But as upset as Fergus Falls residents were with their treatment — upset enough to compile a damning point-by-point rebuttal of Mr. Relotius’s story — many of them have also been willing to accept apologies, set the record straight and forge ahead, almost sanguine about the whole ordeal. Another Der Spiegel reporter, who visited Minnesota in recent days to chronicle Mr. Relotius’s missteps, suggested that Fergus Falls might be “the most forgiving city in the Western Hemisphere.”
“We’re taking the high road,” Mayor Ben Schierer said in an interview, in which he praised his city’s arts, parks and schools, which mostly seemed to escape Mr. Relotius’s notice. “We’ve moved on.”
Indeed, amid the heartache and hassle, some in Fergus Falls have seized an opportunity to tell the world what their city is really like. Sure, it has its struggles and tensions. But on the whole, residents get along, there is plenty to do, people enjoy living there.
“It’s not Mayberry, but there’s a lot of opportunity,” said Mr. Schierer, who owns a pizza restaurant and brewery where Mr. Relotius would write when he was in town. “There’s optimism.”
Michele Anderson, who works for a local arts nonprofit, said she had been eager to read Mr. Relotius’s work and used Google’s translation service last year to convert the German text to English. The translation was imperfect, but it was immediately clear that the story was a fabrication. When Ms. Anderson saw someone praise the article on Twitter in April 2017, she replied that the story was false, a “hilarious, insulting excuse for journalism.” For more than a year, Der Spiegel did not respond.
Because the article was published only in German, its readership in Minnesota was limited. But civic leaders commissioned a professional translation, the text of which circulated around town in a shared online document. Outrage simmered.
The article’s fabrications ranged from the trivial (an account of a foreboding forest that does not exist and a Super Bowl party that did not happen) to the personally devastating (the city administrator was falsely portrayed as a gun-obsessed, romantically challenged man who had never seen the ocean) to the downright inflammatory (Mr.

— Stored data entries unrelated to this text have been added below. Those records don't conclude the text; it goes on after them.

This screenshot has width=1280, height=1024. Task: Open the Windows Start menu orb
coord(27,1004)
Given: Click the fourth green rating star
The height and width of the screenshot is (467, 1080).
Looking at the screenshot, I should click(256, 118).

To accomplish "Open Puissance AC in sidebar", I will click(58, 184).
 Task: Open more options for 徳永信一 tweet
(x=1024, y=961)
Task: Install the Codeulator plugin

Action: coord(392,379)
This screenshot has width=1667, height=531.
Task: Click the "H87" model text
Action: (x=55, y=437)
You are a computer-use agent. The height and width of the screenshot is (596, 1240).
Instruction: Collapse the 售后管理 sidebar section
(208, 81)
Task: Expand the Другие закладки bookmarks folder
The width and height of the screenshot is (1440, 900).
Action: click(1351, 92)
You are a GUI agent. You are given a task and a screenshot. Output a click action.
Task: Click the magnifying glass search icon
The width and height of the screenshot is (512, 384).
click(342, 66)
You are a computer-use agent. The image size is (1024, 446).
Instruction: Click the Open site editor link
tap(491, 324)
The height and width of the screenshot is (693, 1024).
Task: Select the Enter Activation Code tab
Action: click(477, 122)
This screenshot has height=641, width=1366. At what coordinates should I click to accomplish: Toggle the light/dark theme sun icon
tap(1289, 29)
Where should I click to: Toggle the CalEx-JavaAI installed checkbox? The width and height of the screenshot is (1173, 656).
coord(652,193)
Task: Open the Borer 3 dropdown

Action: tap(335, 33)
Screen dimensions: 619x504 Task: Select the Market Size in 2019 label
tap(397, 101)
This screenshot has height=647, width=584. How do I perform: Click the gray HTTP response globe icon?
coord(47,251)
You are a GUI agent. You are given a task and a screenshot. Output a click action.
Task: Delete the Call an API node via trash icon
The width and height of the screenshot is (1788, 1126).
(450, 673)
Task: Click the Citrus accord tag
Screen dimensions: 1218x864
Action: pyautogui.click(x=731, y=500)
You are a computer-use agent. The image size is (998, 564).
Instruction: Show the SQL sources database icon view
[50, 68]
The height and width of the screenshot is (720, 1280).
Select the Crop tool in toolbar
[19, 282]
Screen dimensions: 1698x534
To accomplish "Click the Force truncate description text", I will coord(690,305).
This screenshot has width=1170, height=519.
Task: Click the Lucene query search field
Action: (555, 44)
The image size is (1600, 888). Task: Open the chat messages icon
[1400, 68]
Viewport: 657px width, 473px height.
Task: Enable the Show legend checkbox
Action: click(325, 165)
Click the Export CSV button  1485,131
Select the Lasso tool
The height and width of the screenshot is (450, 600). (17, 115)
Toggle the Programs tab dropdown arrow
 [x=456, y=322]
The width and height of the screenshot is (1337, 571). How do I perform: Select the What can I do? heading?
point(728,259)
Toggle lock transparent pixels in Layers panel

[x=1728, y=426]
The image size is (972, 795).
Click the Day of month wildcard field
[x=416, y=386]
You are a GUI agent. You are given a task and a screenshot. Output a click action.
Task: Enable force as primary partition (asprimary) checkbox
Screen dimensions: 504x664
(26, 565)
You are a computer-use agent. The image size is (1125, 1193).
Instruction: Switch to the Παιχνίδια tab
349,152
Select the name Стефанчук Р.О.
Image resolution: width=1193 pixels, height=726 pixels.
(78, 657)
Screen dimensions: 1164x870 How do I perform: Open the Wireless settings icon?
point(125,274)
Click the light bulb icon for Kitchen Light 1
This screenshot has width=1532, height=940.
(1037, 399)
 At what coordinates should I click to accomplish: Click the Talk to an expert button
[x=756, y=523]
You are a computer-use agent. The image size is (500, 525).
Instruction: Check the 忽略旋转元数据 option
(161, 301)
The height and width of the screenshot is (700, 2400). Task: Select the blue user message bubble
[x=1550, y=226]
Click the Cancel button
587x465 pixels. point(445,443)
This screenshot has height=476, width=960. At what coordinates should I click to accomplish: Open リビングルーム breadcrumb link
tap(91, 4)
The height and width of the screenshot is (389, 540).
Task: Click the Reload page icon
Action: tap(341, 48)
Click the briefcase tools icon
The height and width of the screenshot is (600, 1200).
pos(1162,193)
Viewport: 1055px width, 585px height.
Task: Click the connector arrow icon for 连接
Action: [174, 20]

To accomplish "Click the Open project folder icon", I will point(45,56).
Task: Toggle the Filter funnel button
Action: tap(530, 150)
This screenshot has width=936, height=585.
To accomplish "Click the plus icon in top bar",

Relotius claimed there was a sign that said “Mexicans Keep Out” at the entrance to town).
Frustrated but unsure what recourse they had, most Fergus Falls residents quietly moved on. But Ms. Anderson, along with a friend, went to work on a detailed fact check of the article, which they published last week after Mr. Relotius was outed as a fraudster. Its title: “Der Spiegel journalist messed with the wrong small town.”
“There’s really nothing like this feeling — knowing that people in another country have read about the place I call home and are shaking their heads over their coffee in disgust,” Ms. Anderson wrote in her post.
Mr. Relotius, who visited around the time of Mr. Trump’s inauguration, had been fixated on voters’ support for the new president. Indeed, about 64 percent of voters in Otter Tail County, of which Fergus Falls is the county seat, chose Mr. Trump in 2016, though Hillary Clinton narrowly won Minnesota.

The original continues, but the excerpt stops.